I asked God why I was just so joyful. I asked Him if this joy was simply coming from me. Maybe I was doing something wrong and that is why I didnt feel any growth. He told me, “I want you to just have time to rest and be strong for others, be joyful.”
This was a relief. To hear that He wanted me to be joyful and take time off of the hard stuff? I took it with a smile on my face. Now, here is where I messed up. I took His response a little further and anticipated that this joy and satisfaction would last all month. I was excited about all squad month. I was excited that I could just be strong for my squad-mates. Boy was I wrong.
(Here is where the main point of the blog comes in)
I got to our ministry site and almost immediately fell into a funk. I was aggravated, confused, and all around STRUGGLING. I could not find a balance between the ministry we have, intentional conversations with others, and my own personal quiet time. Too many people, and considerably not enough space to be far enough apart for quiet time.

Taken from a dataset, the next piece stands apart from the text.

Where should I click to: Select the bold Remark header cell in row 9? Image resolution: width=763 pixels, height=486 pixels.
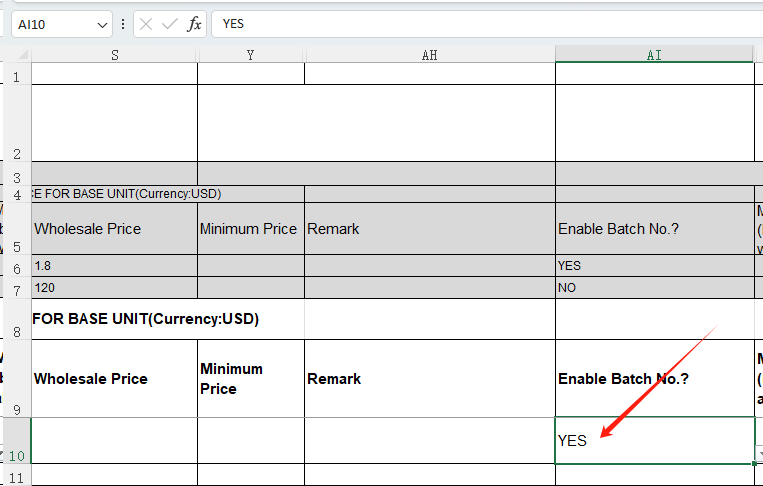click(429, 379)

One night, our squad was talking about how we all have strong passions and we are stronger with certain things than others. We were encouraged that if we see someone with a trait that we want, to ask them to pray that over us. Well, I simply wanted to have a deeper knowledge of who God is. The characteristics of God, how He speaks in different ways, whatever you can think, I wanted to take it deeper. So I found another guy on my squad who I feel has the drive and craving to have the same type of knowledge and same strive to go deeper. He prayed with me and encouraged me to seek God’s face in a more intimate way.
The same night, I stayed up late until everyone was asleep and went off to find a quiet space to spend time with God. I wrote out all of my frustrations and hardships and then just asked God to guide me as I read scripture. He kept bringing up scriptures that told me to pray for others. I got a little frustrated because the selfish side of me wanted self fulfillment. But I prayed for others anyway. I wish I could explain to you all the level of contentment and fulfillment I had after I finished praying.
So here is what I learned through that time:
1. I need to completely consolidate myself to have a sure sign that I will have no distractions.
2. What I want is not always what I will get when it comes to my fulfillment.
3. God genuinely cares about you, but wants you to even do things you may not want, even if it means pray for others in a selfish state of mind.
This is one weird month. But God and I are working hard. Growth is on the other side!